**** The input ****

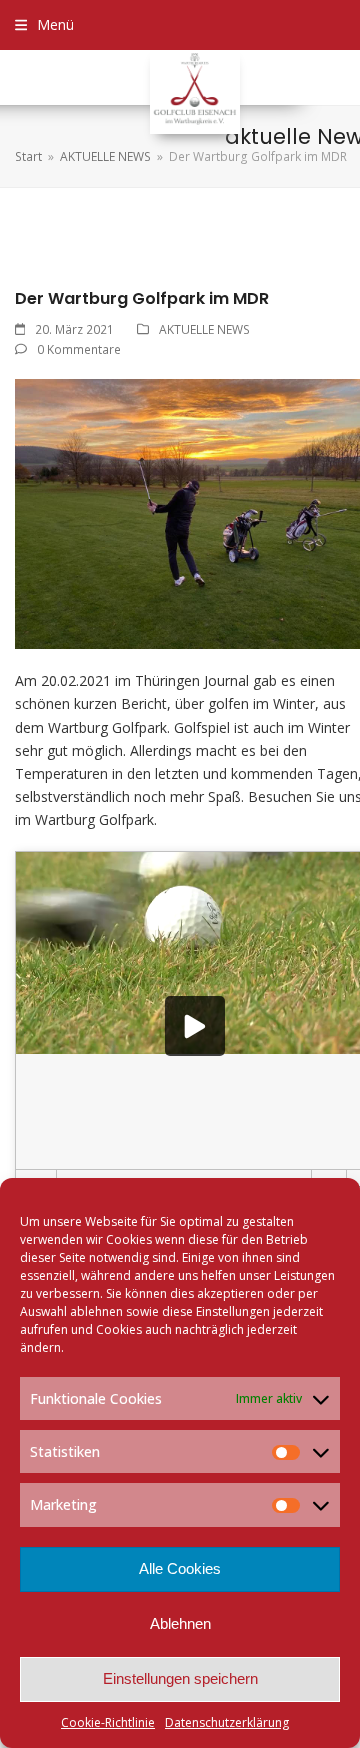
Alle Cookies (180, 1568)
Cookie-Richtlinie (108, 1722)
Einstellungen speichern (180, 1678)
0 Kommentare (79, 349)
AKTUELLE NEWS (204, 329)
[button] (44, 24)
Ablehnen (180, 1623)
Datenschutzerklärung (227, 1722)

****

→ **Instructions to follow**:
Your copy should match the entries above exactly and contain no pictures.

→ **Task solution**:
Alle Cookies (180, 1568)
Cookie-Richtlinie (108, 1722)
Einstellungen speichern (180, 1678)
0 Kommentare (79, 349)
AKTUELLE NEWS (204, 329)
[button] (44, 24)
Ablehnen (180, 1623)
Datenschutzerklärung (227, 1722)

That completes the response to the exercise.